Morrison define la vergüenza como “el afecto que refleja el sentimiento de fracaso o de déficit del self”. A esta definición habría que agregarle que ese sentimiento de déficit se establece por comparación con los demás. Se es deficiente, en función de lo que otros son. Por eso, la vergüenza también está en la base de otros sentimientos y pasiones, como la envidia y el resentimiento.
Los efectos de la vergüenza en la vida
Las personas en quienes el sentimiento de vergüenza es muy fuerte, son extremadamente sensibles a la opinión de otros y se sienten heridas con facilidad. Suelen tomarse como personal cualquier actitud de las demás personas. Por ejemplo, si alguien llega tarde, no creerán que el tráfico estaba especialmente congestionado. Más bien van a pensar que se trató de un desaire voluntario del que se demoró.

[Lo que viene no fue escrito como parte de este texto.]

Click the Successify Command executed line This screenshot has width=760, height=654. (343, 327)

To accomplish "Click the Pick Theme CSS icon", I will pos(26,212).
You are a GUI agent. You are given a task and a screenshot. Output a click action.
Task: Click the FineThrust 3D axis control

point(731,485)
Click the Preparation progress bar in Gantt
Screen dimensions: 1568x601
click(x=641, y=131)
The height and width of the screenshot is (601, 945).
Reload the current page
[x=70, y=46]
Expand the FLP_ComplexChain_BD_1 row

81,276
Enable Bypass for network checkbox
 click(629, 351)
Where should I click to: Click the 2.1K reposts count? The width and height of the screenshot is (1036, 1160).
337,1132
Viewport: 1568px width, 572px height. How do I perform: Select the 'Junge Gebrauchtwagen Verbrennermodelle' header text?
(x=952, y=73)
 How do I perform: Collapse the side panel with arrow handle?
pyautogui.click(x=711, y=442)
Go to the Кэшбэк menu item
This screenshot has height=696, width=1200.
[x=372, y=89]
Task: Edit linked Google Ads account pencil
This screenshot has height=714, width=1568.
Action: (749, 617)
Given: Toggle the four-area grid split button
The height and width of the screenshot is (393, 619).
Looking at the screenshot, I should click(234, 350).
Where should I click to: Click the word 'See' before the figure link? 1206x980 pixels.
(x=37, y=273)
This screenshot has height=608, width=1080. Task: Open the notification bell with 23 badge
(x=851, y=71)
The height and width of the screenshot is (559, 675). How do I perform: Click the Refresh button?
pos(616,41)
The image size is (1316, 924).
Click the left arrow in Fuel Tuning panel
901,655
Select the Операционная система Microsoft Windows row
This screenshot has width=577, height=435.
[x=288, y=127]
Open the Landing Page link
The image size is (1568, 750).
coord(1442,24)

Lo más fácil sería despachar el tema diciendo que simplemente se trata de personas paranoicas o que permanecen atadas a sus traumas. Sin embargo, el asunto no es tan simple como para deshacerse de él poniendo una etiqueta. Quien está avergonzado sufre mucho. Tanto, que en muchas ocasiones ese sufrimiento y esa vergüenza se apoderan de su vida y bloquean su crecimiento y su evolución.
Por vergüenza, muchas personas no se atreven a pedir, o a exigir, lo que legítimamente les corresponde. Esto se hace más visible frente a las figuras que representan algún tipo de autoridad. Solo alguien con un cierto nivel de orgullo, o de narcicismo bien cimentado, es capaz de ser asertivo frente a un juez, un policía, un maestro, un médico, un empleador, etc.
Por eso, quien está esclavizado por la vergüenza suele ser objeto de conductas abusivas, que finalmente terminan incrementando su percepción de ser indigno. Abusos como que los demás no le tomen en cuenta o que lo dejen siempre de último en los planes o que fácilmente le levanten la voz o se refieran a él despectivamente. Por lo general, esto no ocurre conscientemente. Simplemente sucede y ya está.
Los laberintos de la vergüenza
Hay una vergüenza que podría catalogarse como “constitutiva”, en tanto está presente en una persona desde etapas tempranas de su vida. Hay otra que se relaciona con un episodio específico de humillación o menosprecio. La primera se filtra silenciosamente en la mente y en las emociones, manteniéndose como un telón de fondo en la vida. La segunda, propicia reacciones, muchas veces desmedidas.
Una madre o un padre que se avergüenzan de sí mismos, casi siempre se avergüenzan también de sus hijos, que son la prolongación de su ser. Por eso inculcan la vergüenza como un elemento central en la crianza. No tienen problema en ridiculizarlos frente a otras personas. Tampoco les parece negativo ignorarlos y acusarlos de “mimados” si reclaman atención. A veces, también los someten a castigos desmedidos, con la intención, precisamente, de quebrar su sentido de dignidad.
Las vergüenzas episódicas, por su parte, suelen ser el inicio de los sentimientos de venganza y/o de un rencor visceral. Es frecuente que esos resentimientos y esas venganzas se transformen en un eco sordo y terminen convirtiéndose en tiranía con uno mismo y con los demás. Se desprecia uno mismo por no haber reaccionado y, a la vez, se odia no solo a quien causó la humillación, sino a todo lo que lo representa. Ese rencor opera como un lastre, que no deja vivir.
Sea cual sea el caso, lo cierto es que los sentimientos de vergüenza son también una responsabilidad que se debe asumir. Los otros, bien pueden hacer lo que les parezca, pero es a uno mismo a quien le corresponde trabajar para superar esos sentimientos de inadecuación o para aceptar que en verdad somos inadecuados para algo y que no por eso tenemos que auto flagelarnos. Finalmente, cada uno es responsable del valor que se otorga a sí mismo.